3. Professional Conduct and Intellectual Honesty 
Faculty and staff must represent AI-generated content transparently and responsibly. While AI may be used for collaborative administrative analysis and work, one should never represent any AI-generated content as one’s own intellectual work. Specifically for faculty performing research, the use of AI must be cited and explained and one’s own intellectual contributions clearly delineated. 

4. Data Privacy, FERPA and HIPAA Compliance, and Integrity 
All AI use must comply with the Family Educational Rights and Privacy Act (FERPA), applicable state and federal laws, the Health Insurance Portability and Accountability Act (HIPAA), and CUNY data privacy regulations. 

  • No personally identifiable student information or educational records (e.g., grades, ID numbers, identifiable writing samples) may be entered into any AI system).
  • Users must understand that AI tools collect, store, or use their data for training. 

5. Enhancing Staff and Faculty Worklife 
Human talent and a shared belief in human potential are the bedrock of our institution. AI should reduce administrative burden, support informed decision making, and free employees to focus on high impact, human-centered work. AI may be used as a support and never a substitute for professional judgment and accountability in administrative and operational decisions.   

6. Continuous Professional Development 

The college will endeavor to ensure that faculty, staff, and students understand the benefits and risks AI poses by providing continuous professional development opportunities and talent enhancement that are grounded in our college values. 

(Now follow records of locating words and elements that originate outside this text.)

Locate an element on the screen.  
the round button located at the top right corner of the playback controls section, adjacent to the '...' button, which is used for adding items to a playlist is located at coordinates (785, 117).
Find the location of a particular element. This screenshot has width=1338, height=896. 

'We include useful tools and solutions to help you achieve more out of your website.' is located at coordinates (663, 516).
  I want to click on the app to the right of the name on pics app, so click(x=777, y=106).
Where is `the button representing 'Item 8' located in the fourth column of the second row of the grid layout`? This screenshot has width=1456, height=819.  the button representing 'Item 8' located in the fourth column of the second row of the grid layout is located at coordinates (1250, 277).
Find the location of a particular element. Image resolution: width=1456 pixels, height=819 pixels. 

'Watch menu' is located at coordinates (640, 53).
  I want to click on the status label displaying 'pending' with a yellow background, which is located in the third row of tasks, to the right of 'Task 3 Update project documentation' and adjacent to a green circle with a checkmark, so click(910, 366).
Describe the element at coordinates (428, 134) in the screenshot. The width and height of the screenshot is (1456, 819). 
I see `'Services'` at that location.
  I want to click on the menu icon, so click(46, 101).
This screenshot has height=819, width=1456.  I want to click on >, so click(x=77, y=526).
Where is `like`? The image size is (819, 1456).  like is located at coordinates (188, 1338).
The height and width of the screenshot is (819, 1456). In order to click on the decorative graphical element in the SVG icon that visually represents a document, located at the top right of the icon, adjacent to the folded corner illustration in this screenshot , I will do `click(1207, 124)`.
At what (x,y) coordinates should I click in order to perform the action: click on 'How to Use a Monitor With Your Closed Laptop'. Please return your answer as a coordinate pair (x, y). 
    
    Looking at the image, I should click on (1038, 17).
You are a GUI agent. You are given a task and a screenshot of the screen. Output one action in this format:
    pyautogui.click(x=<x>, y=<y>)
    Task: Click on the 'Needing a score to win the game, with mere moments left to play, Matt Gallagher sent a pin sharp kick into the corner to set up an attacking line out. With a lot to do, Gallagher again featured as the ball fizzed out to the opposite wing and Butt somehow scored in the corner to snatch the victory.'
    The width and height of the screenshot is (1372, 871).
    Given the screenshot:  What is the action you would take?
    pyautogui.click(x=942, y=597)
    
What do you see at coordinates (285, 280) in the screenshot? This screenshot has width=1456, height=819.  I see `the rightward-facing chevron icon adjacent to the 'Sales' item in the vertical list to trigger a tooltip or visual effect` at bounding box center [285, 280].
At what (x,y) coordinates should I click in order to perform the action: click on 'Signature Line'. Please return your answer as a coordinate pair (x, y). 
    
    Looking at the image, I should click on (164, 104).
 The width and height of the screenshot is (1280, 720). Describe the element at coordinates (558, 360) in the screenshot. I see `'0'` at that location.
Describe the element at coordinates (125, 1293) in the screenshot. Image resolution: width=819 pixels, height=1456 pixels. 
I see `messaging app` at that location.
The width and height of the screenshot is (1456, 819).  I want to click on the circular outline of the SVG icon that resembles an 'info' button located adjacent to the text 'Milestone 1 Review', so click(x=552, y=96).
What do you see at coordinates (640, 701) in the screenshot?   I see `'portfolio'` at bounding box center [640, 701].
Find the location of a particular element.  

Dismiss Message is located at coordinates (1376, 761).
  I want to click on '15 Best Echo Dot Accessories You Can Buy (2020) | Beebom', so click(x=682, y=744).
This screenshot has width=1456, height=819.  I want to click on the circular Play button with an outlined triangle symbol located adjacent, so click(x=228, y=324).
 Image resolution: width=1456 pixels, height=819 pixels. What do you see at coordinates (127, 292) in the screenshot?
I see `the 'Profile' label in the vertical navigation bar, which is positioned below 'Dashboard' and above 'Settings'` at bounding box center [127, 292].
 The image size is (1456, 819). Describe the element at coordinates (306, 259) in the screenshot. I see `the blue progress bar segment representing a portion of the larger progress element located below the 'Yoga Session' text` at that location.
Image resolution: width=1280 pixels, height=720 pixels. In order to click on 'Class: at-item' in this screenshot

Prohibited Uses of AI at John Jay 

In keeping with CUNY’s Data Privacy Policies and AI guidance, and to protect privacy, academic integrity, and institutional trust, the following uses are strictly prohibited: 

  • Entering student records or identifiable information into AI tools (e.g., ChatGPT, Gemini, Claude, or other public platforms), except when staff are using CUNY-approved AI tools for a specific college purpose. 
  • Representing AI-generated content as one’s own work. 

  • Uploading materials under confidential review such as research papers or funding proposals.  

Commitment to Ongoing Review 

AI is evolving rapidly. John Jay will continue to assess emerging technologies to ensure they align with our values, our justice-focused mission, and our legal obligations. Training, transparency, and ethical stewardship will guide our community’s use of AI so that it advances learning, equity, and human-centered work across the College.